ユリナ・エメリーは勇気を出して、ハート型のチョコレートを手渡した。
「どうぞ、竜斗さん。ハッピーバレンタインデー、です」
黒崎 竜斗は少々困惑しつつも、チョコレートを受け取って笑う。
「ありがとな、ユリナ」
「あ、いえ……そ、その、喜んでもらえて良かったです」
「うん。ユリナからもらえるものだったら、何でも嬉しいよ」
と、微笑む竜斗を見てユリナは頬を赤らめた。
空京の街はバレンタインデーのカップル達で大賑わいだった。
その中にユリナと竜斗も含まれているのだが……二人はまだ初々しかった。
「えーっと、じゃあ、行くか」
「は、はいっ」
今日は二人でのんびりお茶をして、デートを楽しむ予定になっている。
歩き出した竜斗の隣をきっちりキープするユリナ。
しかし、彼女にはいろいろと気になる点があった。
「あ、あの……竜斗さん」
「ん? ああ、今日はいつもと違うところでお茶するか?」
「そ、そうじゃなくてっ」
と、ユリナは慌てるが、うまい言葉が見つからなくておろおろする。
竜斗は彼女の様子に気付き、はっとひらめいた。
「あー……そのリボン、可愛いな。よく似合ってるよ」
と、恥ずかしそうにしながら言った。
この日のために精一杯お洒落してきたユリナは、ぱっと瞳を輝かせる。
「ありがとうございますっ。竜斗さんも、素敵です」
「え、あ、おう」
不意打ちで褒められて、竜斗はさらに照れくさくなってしまう。
ユリナは目の前にある小さな幸せがくすぐったくてたまらなかった。そしてその幸せは、デートが終わるまで続くのだ。
ユリナは少し考えると、心を決めて彼の腕にそっと自分の腕を絡ませる。
「……」
竜斗は恥ずかしいのか、ふいと視線を外してしまう。
人目のあるところで腕を組んで歩くなど、二人にとっては滅多にないことだった。そのため、どちらも緊張している。

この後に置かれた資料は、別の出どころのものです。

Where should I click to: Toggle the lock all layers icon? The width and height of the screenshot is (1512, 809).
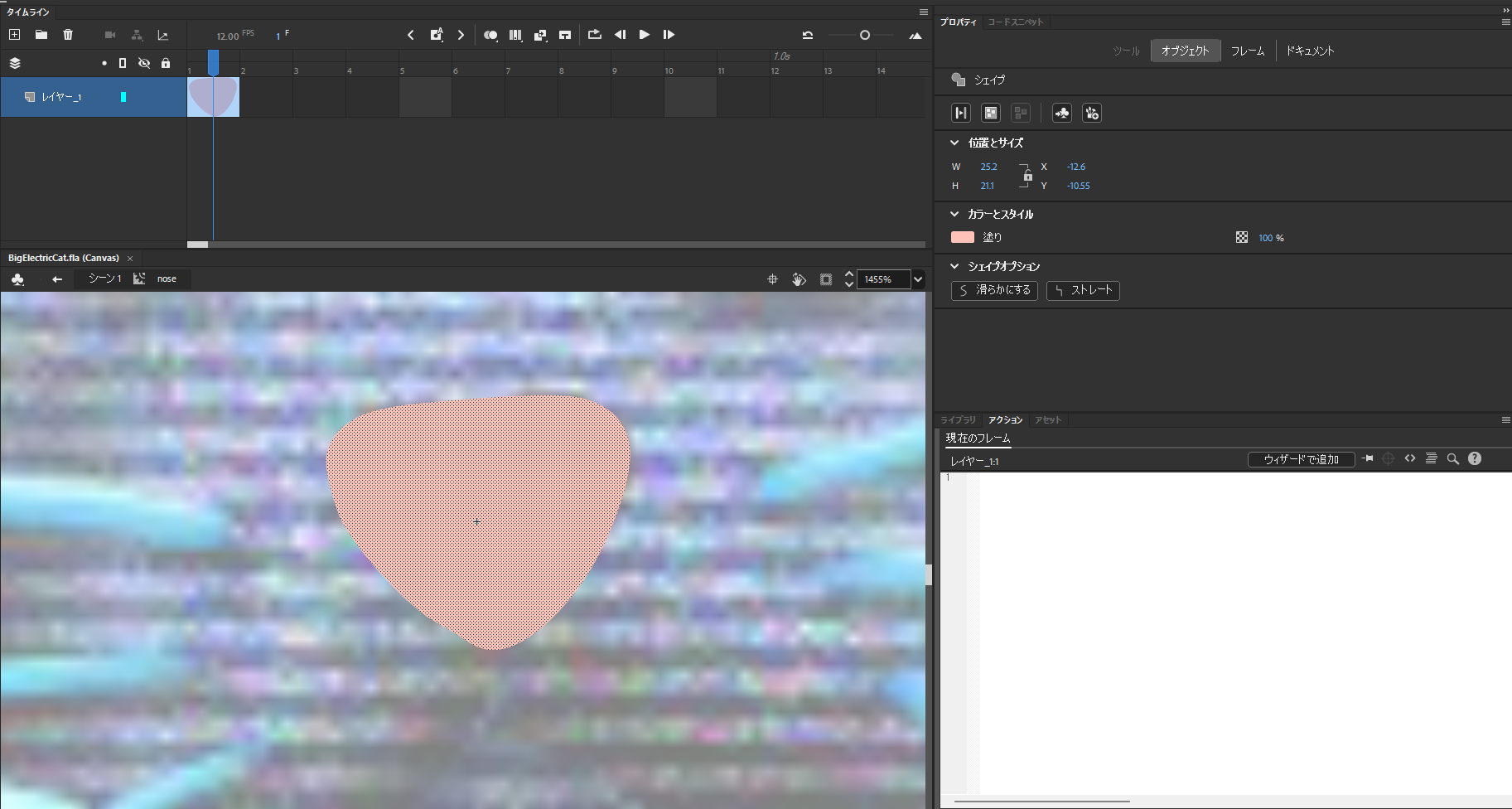click(166, 63)
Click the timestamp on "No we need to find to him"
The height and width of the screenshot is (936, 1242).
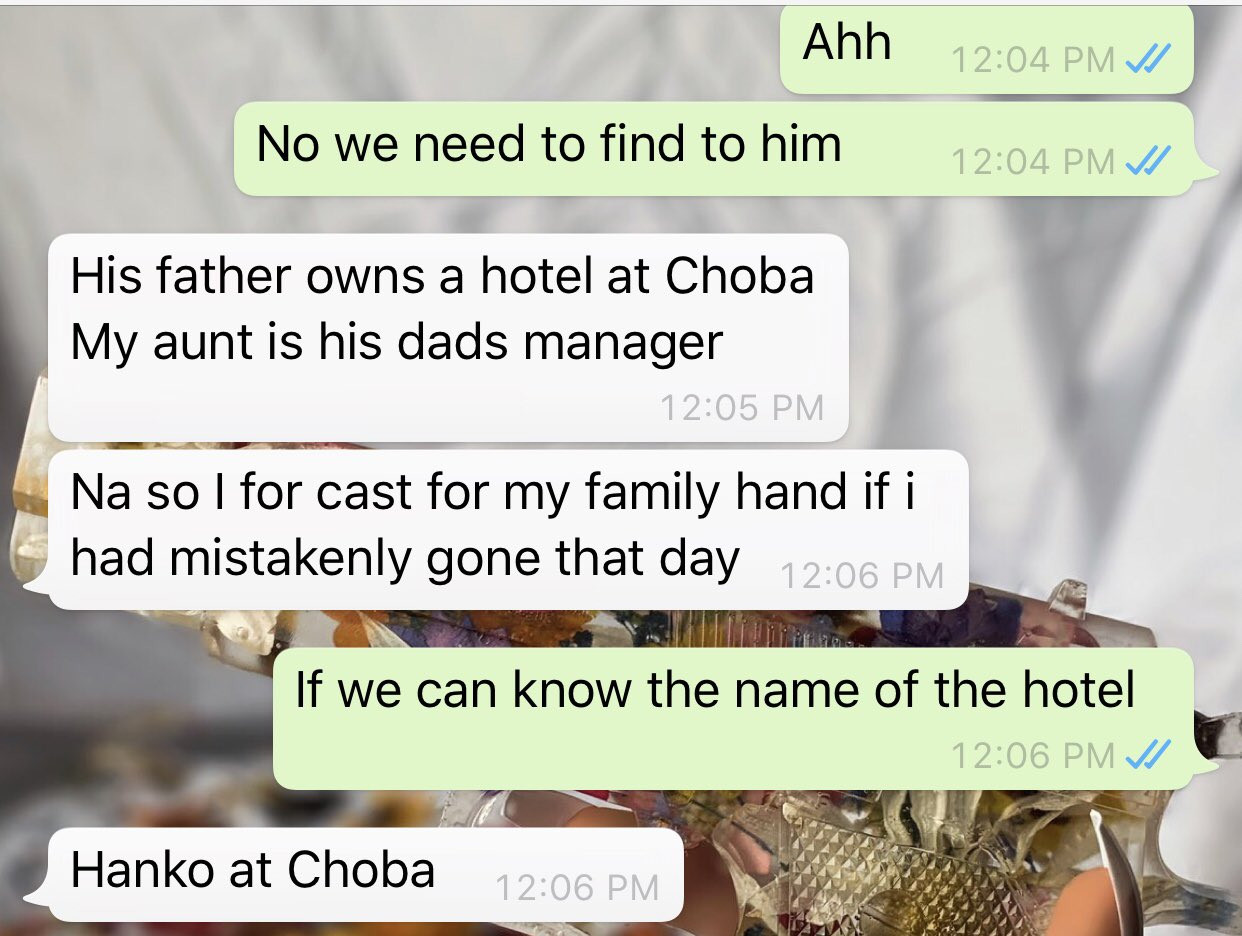(1033, 160)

お互いに歩調を揃えながら歩く。街はどこもかしこもカップルでいっぱいだ。
竜斗はいつもより積極的な彼女を思って、ふと提案をした。
「今日は、街の外れの方まで行ってみるか」
「はい、そうですね。私も、その方がゆっくり出来ると思います」
ちらりとユリナは竜斗を見上げ、竜斗は視線を感じて彼女を見下ろす。
目が合って、二人はほぼ同時にはにかんだ。
「ホワイトデー、ちゃんとお返しするからな」
「え、そんな、お返しなんて期待してませんから、別にいいですよ」
「そんなこと言うなって。俺もユリナに想いを伝えたいんだから」
「りゅ、竜斗さん……! 嬉しいです、ありがとうございますっ」
ユリナは満面の笑みを浮かべると、彼と組んだ腕にぎゅっと力を込めた。